## SELECTED EXTRACT:
══════════

The Company accounts for purchases of units of what would be considered lease fleet initially as a component of inventories. From inventories, the unit would be either sold or placed on lease. If sold, the carrying value would be relieved from inventories and realized into the statement of operations. If placed on lease, it would be transferred to the lease fleet. Once in the lease fleet, the unit remains there until disposed, either by sale or retirement.
Note 4. Acquisitions, page F-16
5. We note you made a series of acquisitions in fiscal years 2013, 2014, 2015. We further note that you combined what appear to be the less significant acquisitions as “Other Acquisitions” in the tabular disclosure of tangible and intangible assets acquired and liabilities assumed pursuant to ASC 805-10-50-3. Please explain how you complied with the disclosure requirements of ASC 805-10-50-2h. If you omitted such disclosures due to materiality, please provide your calculation of how you determined materiality.
The Company initially evaluated the materiality of acquisitions under Rule 3-05 of Regulation S-X. Based upon its evaluation, the Company determined that all the acquisitions were individually below the requirements of a significant acquisition at the 20% level and in the aggregate below the 50% significance level, with the exception of the acquisition of the businesses of Lone Star Tank Rental LP and KHM Rentals, LLC (“Lone Star”) in April 2014, which exceeded the 40% significance level. Subsequently, the Company compared the combined total revenues of the acquired businesses (other than Lone Star and Southern Frac, LLC, which was acquired in October 2012 and became a new operating segment after its acquisition ) since the respective dates of acquisitions for each period presented and calculated that these combined revenues represented 2.4% 1.7% and 3.5% of the Company’s total consolidated revenues (after excluding the revenues of such acquired businesses since the respective dates of acquisitions) during the fiscal years ended June 30, 2015, 2014 and 2013, respectively. The Company concluded that these levels were immaterial to each of the fiscal years presented.
6. You refer to funding the acquisition of Southern Frac through issuance of 750 shares of Series C Convertible Preferred Stock which you refer to Note 3. Note 3 discloses the details of the issuance of Series C Cumulative Redeemable Perpetual Preferred Stock which appears to contain different terms than the Series C Convertible discussed in Note 4. Finally, Note 3 also contains a reference to Note 5 in describing the required use of proceeds of the Series C Preferred stock. Please help us understand the terms and history of any issuances of Series C preferred stock and explain how the existing disclosure conveys such history. Please also explain the purpose and meaning of the note references contained in Notes 3 and 4. We may have further comment.
The Staff is correct, the Series C Convertible Preferred Stock (“Convertible Preferred Stock”) issued in connection with the Southern Frac acquisition in October 2012, as disclosed in Note 4, is different than the Series C Cumulative Redeemable Perpetual Preferred Stock (“Series C Preferred Stock”) issued in a public offering in May 2013, as disclosed in Note 3. The 750 shares of the Convertible Preferred Stock was converted into 150,000 shares of the Company’s common stock during the fiscal year ended June 30, 2013, as disclosed in the Consolidated Statements of Equity, prior to the public offering of the Series C Preferred Stock. In the Company’s Form 10-K for the Fiscal Year Ended June 30, 2014, there was a description of the Convertible Preferred Stock in Note 3, but it was removed in the Form 10-K for the Fiscal Year Ended June 30, 2015 as the Company believed it was no longer pertinent. However, the Company inadvertently did not remove the reference to Note 3 in disclosing the Southern Frac acquisition in Note 4.

══════════

## TO-DO LIST:
1. According to the filing response, how many shares of common stock did the 750 shares of Series C Convertible Preferred Stock convert into?
2. Pick up the filing response after its last sentence and keep writing it.
The data after this has nothing to do with the filing response.

## DATASET EXCERPT:
══════════

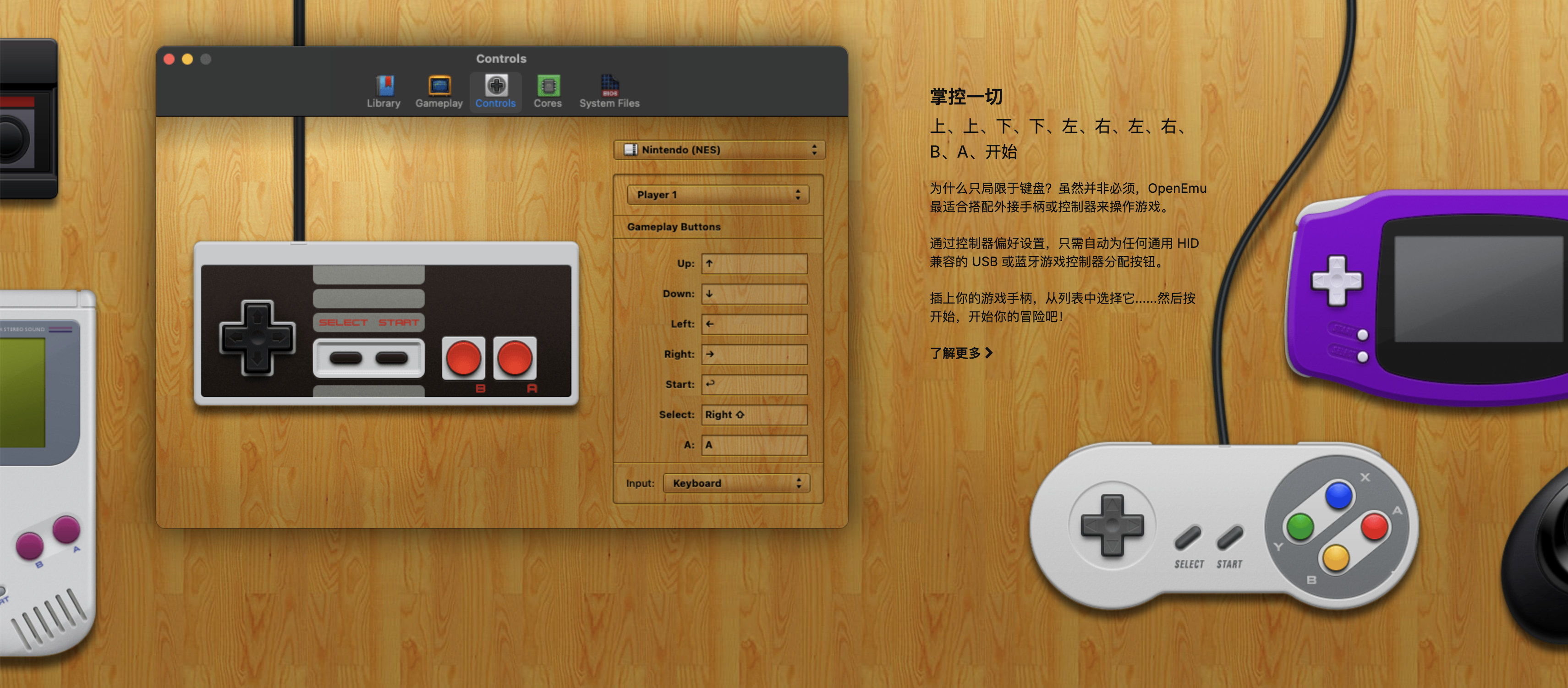Open the Gameplay preferences pane
The width and height of the screenshot is (1568, 688).
coord(439,90)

══════════

## RESPONSE LIST:
1. 150,000 shares.

2.
Note 12. Segment Reporting, page F-33
7. Please disclose the basis of accounting used for transactions between reportable segments pursuant to ASC 280-10-50-29(a). Please show us in your supplemental response what the revisions will look like in future filings.
The Company acknowledges the Staff’s comment and will disclose in future filings that transactions between reportable segments included in the tables in Note 12 are recorded on an arms-length basis in conformity with accounting principles generally accepted in the United States and the Company’s significant accounting policies as denoted in Note 2.
Definitive Proxy Statement on Schedule 14A
Compensation Discussion and Analysis
Executive Compensation Program, page 30
8. We note that the named executive officers were entitled to receive 80%, 75%, 60%, 22.7% and 60.7%, respectively, of their potential annual bonuses based upon achieving EBITDA, and the remaining amounts based on the achievement of specific performance indicators. Please revise to disclose the potential annual bonus amount for each named executive officer, as well as the target level(s) of EBITDA. Furthermore, you state that “General Finance Corporation “exceed[ed] its EBITDA targets” and “Pac-Van and Southern Frac…exceed[ed] its EBITDA targets,” but that the bonuses of Messrs. Barrantes, Wilson, Kluckman and Allan were not based on EBITDA targets. Please revise to explain how and why it was determined not to award bonuses based on the pre- established criteria. Finally, please revise to disclose the factors upon which Mr. Valenta’s bonus was based.
The Company hereby undertakes in future disclosures to provide the potential bonus amount for each named executive officer. The Company further undertakes in future disclosures to provide the Company’s consolidated EBITDA target upon which EBITDA bonuses are based.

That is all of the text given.